Услышав название деревни, он засмеялся, показав редкие зубы.
— Так вот тебе куда надо? Тогда автобуса долго ждать придется. Дороги-то там нету.
— Что значит, нету дороги? — сказал Эмиль.
— Извиняюсь, — осклабился водитель. — Нету, и все. Местность там довольно болотистая, дорога только одна — тропинка поверху плотины. Там разве на тракторе можно проехать, а так больше ни на чем.
— Что за глупости, — сказал Эмиль. — Отсюда до Москвы на электричке всего полчаса. Это же практически пригород.
— Ну и что с того? — ответил водитель.
Он высадил Эмиля на повороте, где щебеночная дорога сворачивала направо и начиналась тропинка в поле.
— Видал? — Он указал на две неровных колеи от колес, уходящие в зеленую даль. — Вот ее и держись.
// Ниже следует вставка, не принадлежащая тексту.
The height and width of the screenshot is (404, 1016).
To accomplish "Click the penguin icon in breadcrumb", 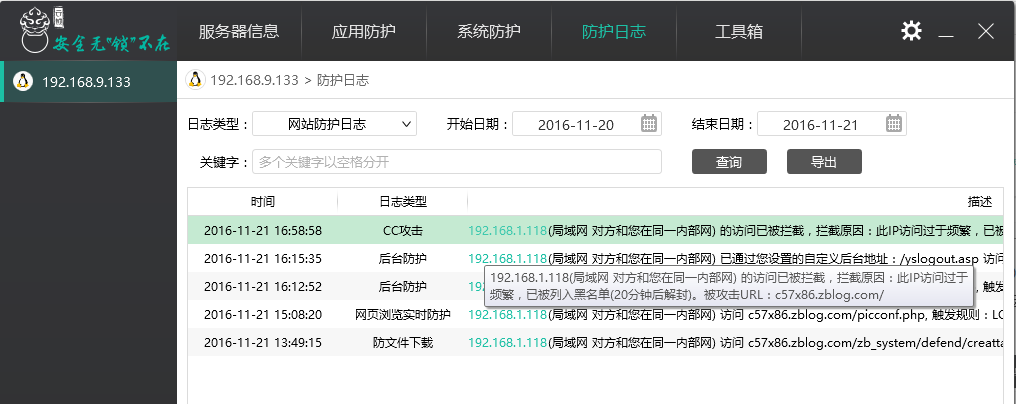I will 195,80.
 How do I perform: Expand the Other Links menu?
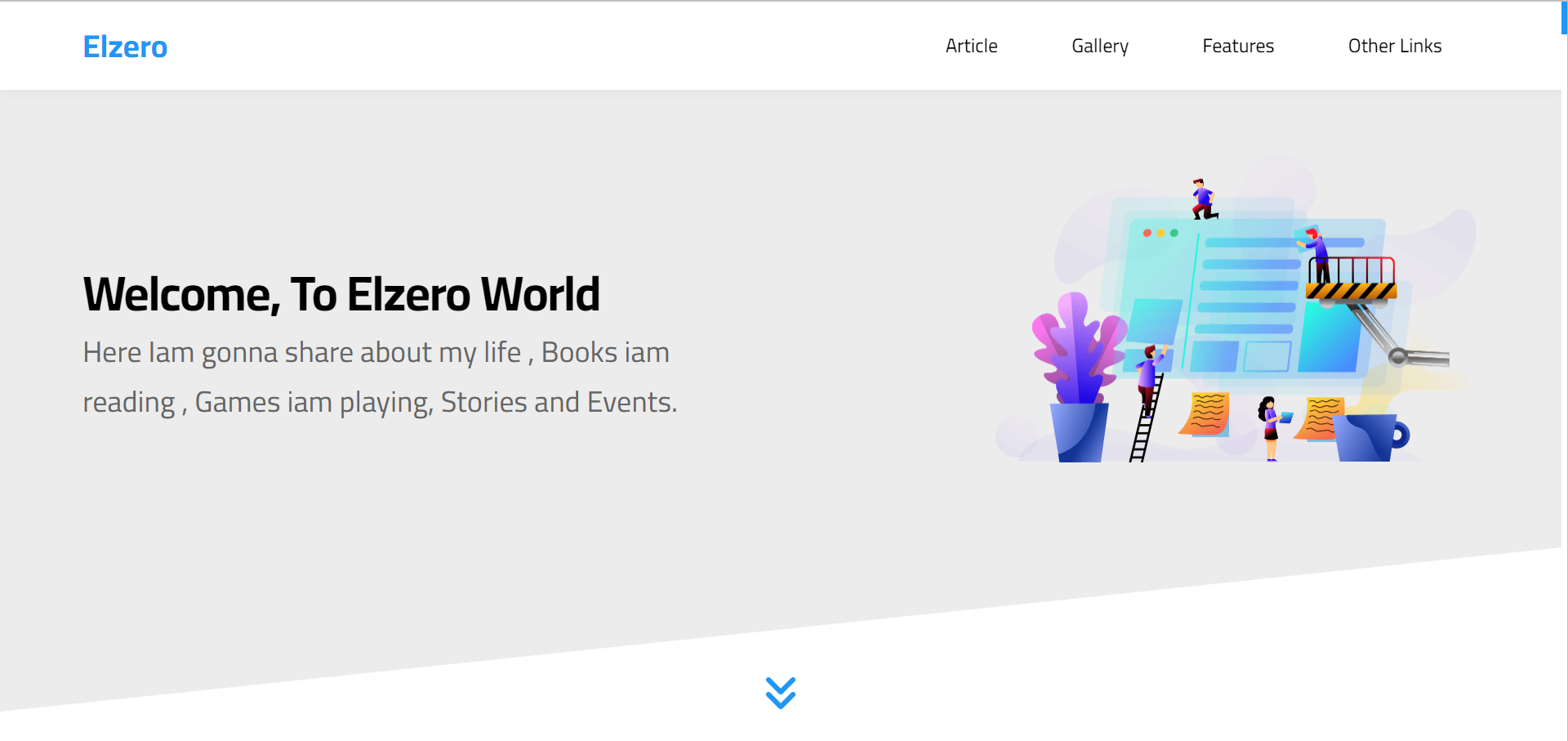1394,46
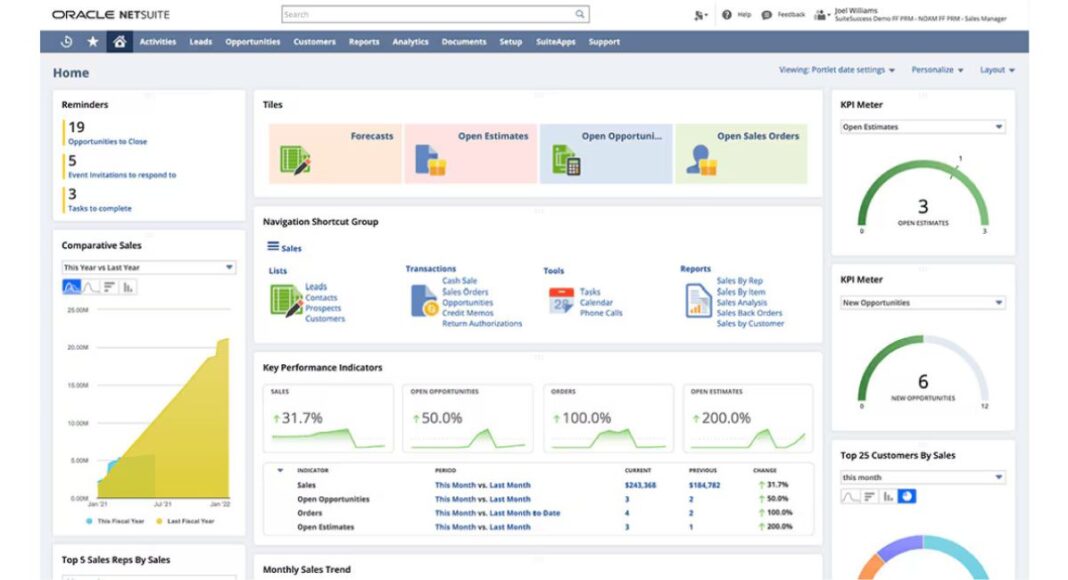This screenshot has height=580, width=1068.
Task: Click in the global search field
Action: (x=430, y=14)
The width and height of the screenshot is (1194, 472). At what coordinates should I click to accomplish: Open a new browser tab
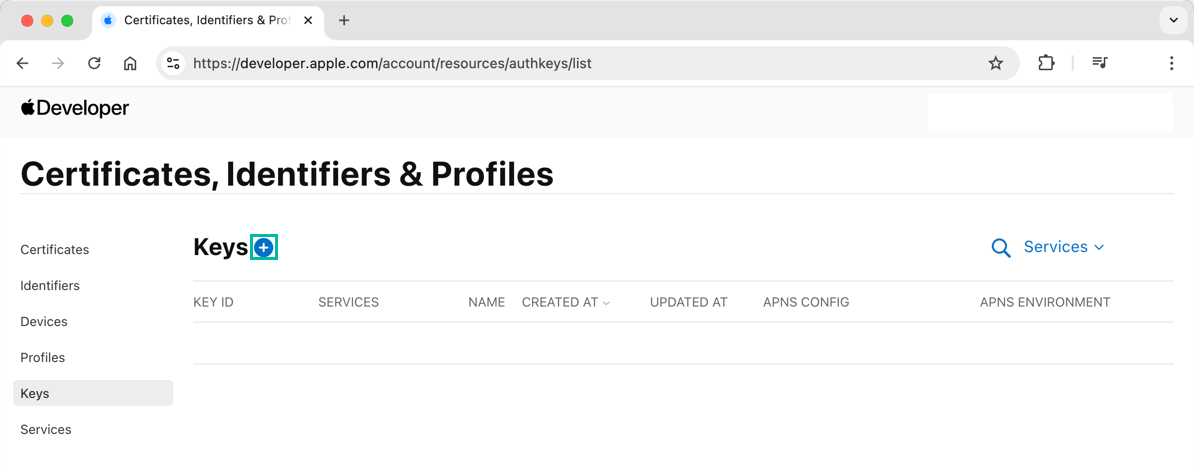(x=344, y=20)
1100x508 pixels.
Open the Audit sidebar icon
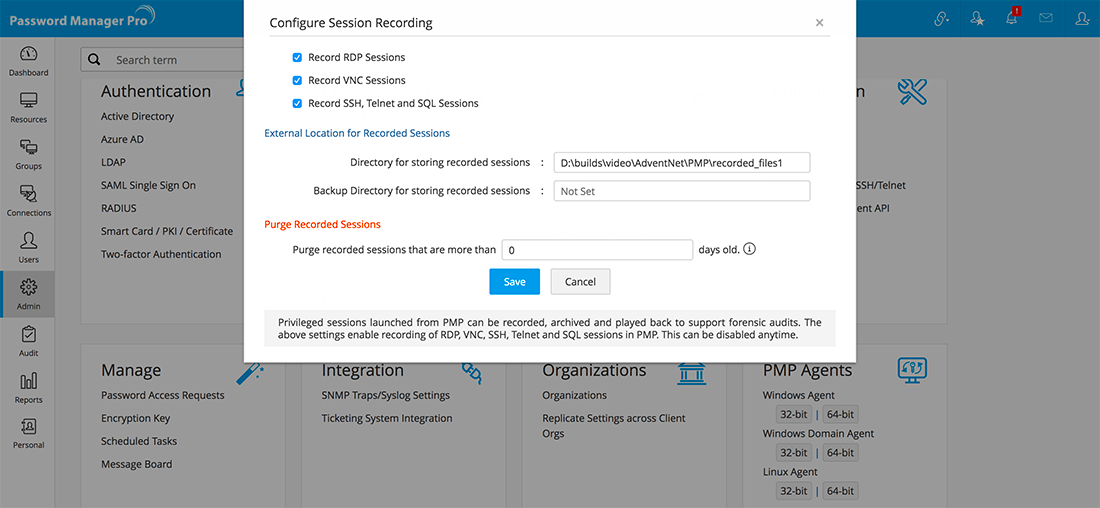[x=28, y=340]
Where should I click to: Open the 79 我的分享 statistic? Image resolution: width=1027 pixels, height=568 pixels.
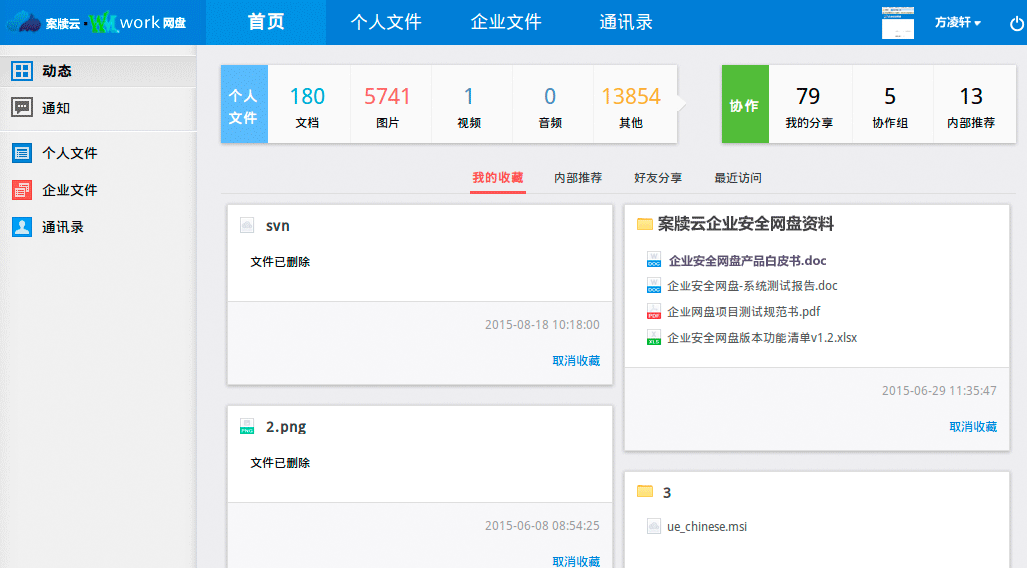(x=808, y=105)
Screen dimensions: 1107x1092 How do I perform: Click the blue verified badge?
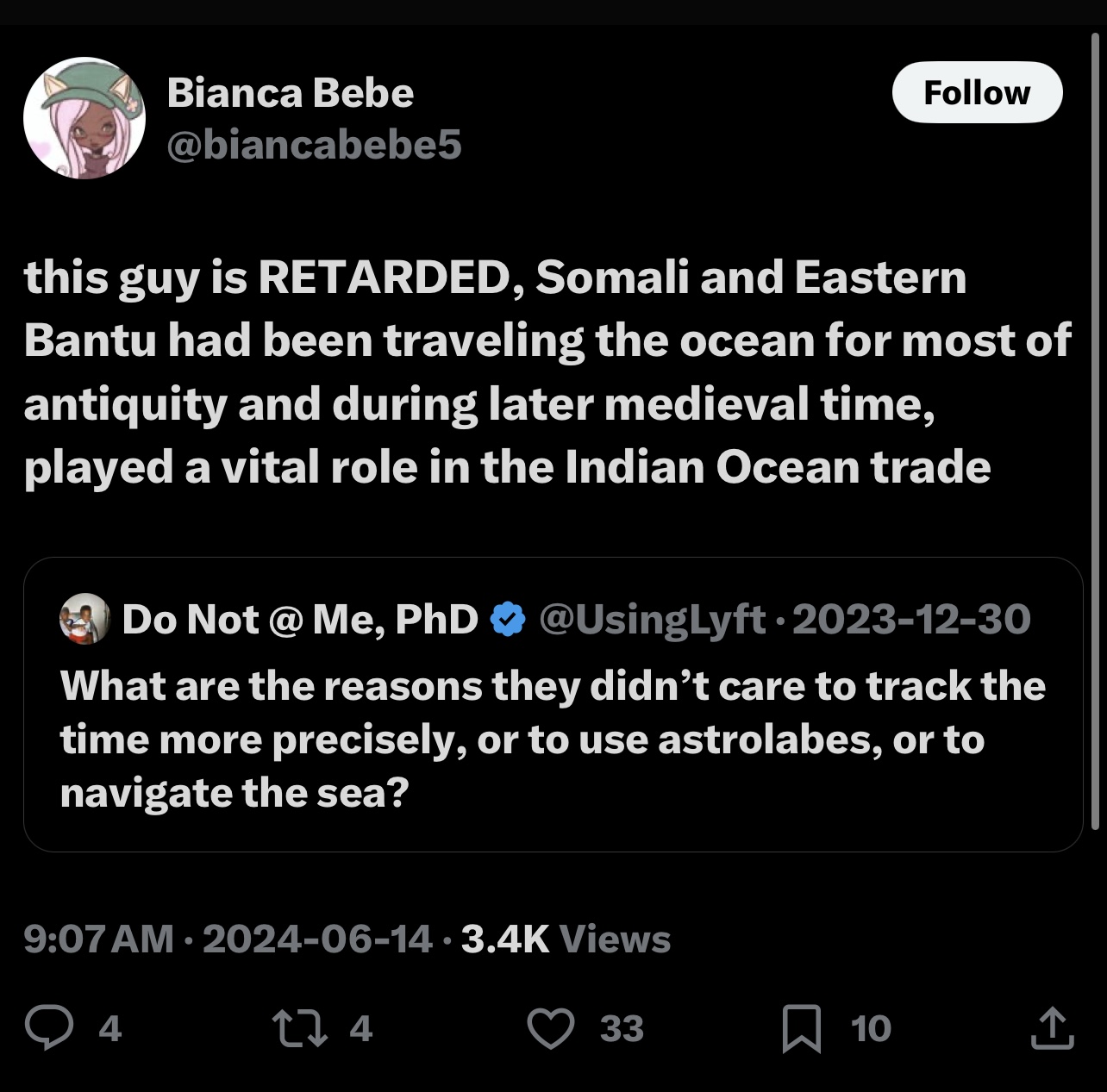click(x=508, y=619)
Тут километров девять-десять.
Автобус, дребезжа, покатил дальше.
Эмиль вскинул сумку на плечо и пустился в путь. Во время дождя колеи, видимо, превращались в глубокие колодцы грязи. Сейчас они были заполнены сухой белой пылью, которая облачком вздымалась под его ногами и оседала, словно пудра, на высокую траву. Было очень тихо. Он слышал только, как шуршит по ногам трава. Ни единого человеческого звука. Ни обрывка разговора в воздухе, ни шума мотора вдали, ни рева самолета в небе. Ни малейших признаков Москвы, которая была так близко, прямо за горизонтом — казалось, до нее вполне может быть несколько сотен или тысяч километров. Внезапно показалось, что ее вообще не существует. По мере того как его уши привыкали к тишине, объявлялись новые звуки. В траве стрекотали невидимые насекомые. Когда он опускал ногу, насекомые поблизости замолкали, словно к каждой ноге у него было приделано специальное устройство, но стоило ему пройти, как они заводились снова. В воздухе порхали обрывки птичьих песен, нарушая законы акустики. Он понятия не имел, как называются эти носящиеся туда-сюда птицы, но полагал, что это, наверное, те, которые в поэзии зовутся жаворонками или дроздами. Еще стояла жара. Ох, какая жара. Воздух был раскален. Небо над ним раскинулось синим куполом, до того темным, до того металлическим на вид, что казалось, в него можно ударить, как в гонг. Солнце палило прямо над головой, явно застыв на месте. Сияние его было таким белым, что кучки деревьев, время от времени попадавшиеся по дороге, стояли в лужицах теней, по контрасту сине-зеленых. По волосам Эмиля струйкой стекал на воротник пот. Откуда-то явившаяся парочка мух решила составить ему компанию и не отставала, описывая над его головой жужжащие круги.